Trans signaling is strongly associated with proinflammatory states (Calaberry and Rose-John, 2014), and lower sIL6Rα levels are associated with better lung function, for example, asthma (Ferreira et al., 2013; Hawking et al. ) 2012).
Neutrophils can shed sIL6Rα in response to IL8 (Marin et al., 2002), which is abundant in cytokine storms associated with COVID-19 (Wu and Yang, 2020; Zhang et al., 2020). Together, these findings lead us to hypothesize that IL-6 trans-signaling.

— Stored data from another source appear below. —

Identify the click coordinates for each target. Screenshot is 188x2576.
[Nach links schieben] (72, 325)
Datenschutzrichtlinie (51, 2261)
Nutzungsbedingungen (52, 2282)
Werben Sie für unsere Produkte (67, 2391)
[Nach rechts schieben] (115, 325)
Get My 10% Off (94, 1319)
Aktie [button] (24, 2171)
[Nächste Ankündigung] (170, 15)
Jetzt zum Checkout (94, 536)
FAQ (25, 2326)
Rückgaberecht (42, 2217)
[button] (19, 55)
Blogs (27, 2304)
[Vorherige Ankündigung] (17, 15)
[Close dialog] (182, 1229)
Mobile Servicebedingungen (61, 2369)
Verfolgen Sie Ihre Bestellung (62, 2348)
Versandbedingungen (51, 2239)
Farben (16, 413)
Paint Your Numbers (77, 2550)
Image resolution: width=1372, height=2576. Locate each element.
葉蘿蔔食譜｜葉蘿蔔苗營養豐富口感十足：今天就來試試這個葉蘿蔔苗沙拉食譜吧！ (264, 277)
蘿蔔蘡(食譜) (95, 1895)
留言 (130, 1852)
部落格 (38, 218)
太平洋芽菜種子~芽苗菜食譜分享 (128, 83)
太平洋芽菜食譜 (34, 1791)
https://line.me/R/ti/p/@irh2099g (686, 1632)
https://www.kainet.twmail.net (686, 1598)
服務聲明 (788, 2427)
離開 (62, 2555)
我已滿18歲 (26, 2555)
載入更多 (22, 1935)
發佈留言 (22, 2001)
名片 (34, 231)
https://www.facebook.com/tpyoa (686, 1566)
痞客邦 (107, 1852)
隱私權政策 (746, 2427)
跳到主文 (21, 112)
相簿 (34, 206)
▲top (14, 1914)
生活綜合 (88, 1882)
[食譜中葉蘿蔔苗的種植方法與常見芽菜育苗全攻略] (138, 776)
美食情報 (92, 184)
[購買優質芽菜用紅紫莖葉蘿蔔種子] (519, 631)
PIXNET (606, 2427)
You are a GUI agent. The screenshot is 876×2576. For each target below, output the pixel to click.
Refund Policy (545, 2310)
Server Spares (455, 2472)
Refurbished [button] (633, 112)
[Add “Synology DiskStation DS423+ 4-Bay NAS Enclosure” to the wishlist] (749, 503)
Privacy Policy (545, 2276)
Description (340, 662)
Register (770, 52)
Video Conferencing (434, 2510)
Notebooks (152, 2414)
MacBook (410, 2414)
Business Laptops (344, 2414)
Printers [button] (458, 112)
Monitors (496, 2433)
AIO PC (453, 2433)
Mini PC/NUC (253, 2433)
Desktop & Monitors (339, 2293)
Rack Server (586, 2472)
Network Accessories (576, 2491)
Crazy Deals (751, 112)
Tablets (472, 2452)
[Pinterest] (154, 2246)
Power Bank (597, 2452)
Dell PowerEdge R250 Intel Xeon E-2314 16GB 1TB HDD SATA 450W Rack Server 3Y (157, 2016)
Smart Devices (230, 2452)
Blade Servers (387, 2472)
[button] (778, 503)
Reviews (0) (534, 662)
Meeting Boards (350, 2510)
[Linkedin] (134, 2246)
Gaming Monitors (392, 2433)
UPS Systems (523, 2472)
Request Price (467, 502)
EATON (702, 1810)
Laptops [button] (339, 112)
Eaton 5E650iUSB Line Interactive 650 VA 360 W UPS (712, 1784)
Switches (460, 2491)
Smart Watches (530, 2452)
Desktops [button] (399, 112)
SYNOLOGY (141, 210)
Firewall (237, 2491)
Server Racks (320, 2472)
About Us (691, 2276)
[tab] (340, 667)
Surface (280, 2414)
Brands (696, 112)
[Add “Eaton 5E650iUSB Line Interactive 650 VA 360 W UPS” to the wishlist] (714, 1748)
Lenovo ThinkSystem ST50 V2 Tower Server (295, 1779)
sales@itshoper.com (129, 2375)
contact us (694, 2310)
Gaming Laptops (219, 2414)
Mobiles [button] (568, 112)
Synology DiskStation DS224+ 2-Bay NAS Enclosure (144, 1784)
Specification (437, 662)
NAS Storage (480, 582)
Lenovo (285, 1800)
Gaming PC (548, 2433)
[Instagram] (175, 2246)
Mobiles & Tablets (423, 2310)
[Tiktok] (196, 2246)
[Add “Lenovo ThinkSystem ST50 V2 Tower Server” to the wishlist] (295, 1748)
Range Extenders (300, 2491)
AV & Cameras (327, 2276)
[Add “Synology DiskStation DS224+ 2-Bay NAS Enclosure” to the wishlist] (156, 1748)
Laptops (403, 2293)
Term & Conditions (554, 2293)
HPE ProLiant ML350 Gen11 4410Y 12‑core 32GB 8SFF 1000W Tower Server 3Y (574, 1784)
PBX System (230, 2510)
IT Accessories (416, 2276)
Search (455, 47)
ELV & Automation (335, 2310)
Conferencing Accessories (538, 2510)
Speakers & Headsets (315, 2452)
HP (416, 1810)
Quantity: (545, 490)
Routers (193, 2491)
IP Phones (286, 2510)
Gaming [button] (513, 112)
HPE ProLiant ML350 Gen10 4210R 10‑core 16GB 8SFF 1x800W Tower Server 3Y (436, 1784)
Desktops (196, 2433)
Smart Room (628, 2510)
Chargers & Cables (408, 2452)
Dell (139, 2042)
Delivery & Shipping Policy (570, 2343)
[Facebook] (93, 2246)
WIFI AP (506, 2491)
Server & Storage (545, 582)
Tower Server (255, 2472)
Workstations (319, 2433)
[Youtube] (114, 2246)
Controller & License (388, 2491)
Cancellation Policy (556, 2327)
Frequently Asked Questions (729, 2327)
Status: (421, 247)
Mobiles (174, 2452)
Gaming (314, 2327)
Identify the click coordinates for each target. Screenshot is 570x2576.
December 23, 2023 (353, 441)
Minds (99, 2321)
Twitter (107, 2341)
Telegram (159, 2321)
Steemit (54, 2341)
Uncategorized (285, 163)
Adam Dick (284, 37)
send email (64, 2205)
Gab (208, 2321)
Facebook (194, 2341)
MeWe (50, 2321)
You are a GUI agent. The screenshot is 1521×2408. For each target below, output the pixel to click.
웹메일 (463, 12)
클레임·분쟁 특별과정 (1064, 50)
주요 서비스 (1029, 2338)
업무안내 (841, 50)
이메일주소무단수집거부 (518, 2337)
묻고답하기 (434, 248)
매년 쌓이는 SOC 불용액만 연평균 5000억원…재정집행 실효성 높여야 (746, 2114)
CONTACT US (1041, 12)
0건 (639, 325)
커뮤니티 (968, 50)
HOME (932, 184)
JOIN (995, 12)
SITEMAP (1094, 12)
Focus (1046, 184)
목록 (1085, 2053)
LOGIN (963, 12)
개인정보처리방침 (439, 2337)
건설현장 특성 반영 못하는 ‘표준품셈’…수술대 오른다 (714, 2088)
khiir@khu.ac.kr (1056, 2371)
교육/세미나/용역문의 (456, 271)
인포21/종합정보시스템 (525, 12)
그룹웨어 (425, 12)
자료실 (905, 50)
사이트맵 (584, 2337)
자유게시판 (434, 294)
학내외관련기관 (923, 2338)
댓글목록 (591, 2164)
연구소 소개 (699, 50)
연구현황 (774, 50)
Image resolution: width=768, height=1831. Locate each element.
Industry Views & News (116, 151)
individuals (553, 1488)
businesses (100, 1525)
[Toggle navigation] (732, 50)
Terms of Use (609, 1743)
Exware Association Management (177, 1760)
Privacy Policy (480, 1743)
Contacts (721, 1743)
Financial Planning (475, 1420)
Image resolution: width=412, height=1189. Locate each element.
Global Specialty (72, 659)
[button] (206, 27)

Extensive infiltration of neutrophils in the pulmonary capillaries with acute capillitis with pulmonary deposition and extravasation in the alveolar space. An image was chosen to emphasize the capillary lesions. (B) Neutrophilic mucosa of the trachea.
The entire airway was affected (image by A. Borkuk, Weil Cornell Medical Center). Both samples come from a 64-year-old Hispanic man grown with diabetes, end-stage kidney disease on hemodialysis, heart failure, and hepatitis C on leadipasvir / sofosbuvir therapy.
He refused medical intervention, so he was not intubated and died in the emergency room 5 hours shortly after presentation, shortly after the fever developed. There was no evidence of sepsis clinically in this patient, premature cultures were negative.
And an autopsy was performed within 5 hours of death. Similar neutrophil distribution, but with less extensive infiltration, has been analyzed to date in two additional channels. These other two cases had a longer duration of symptoms.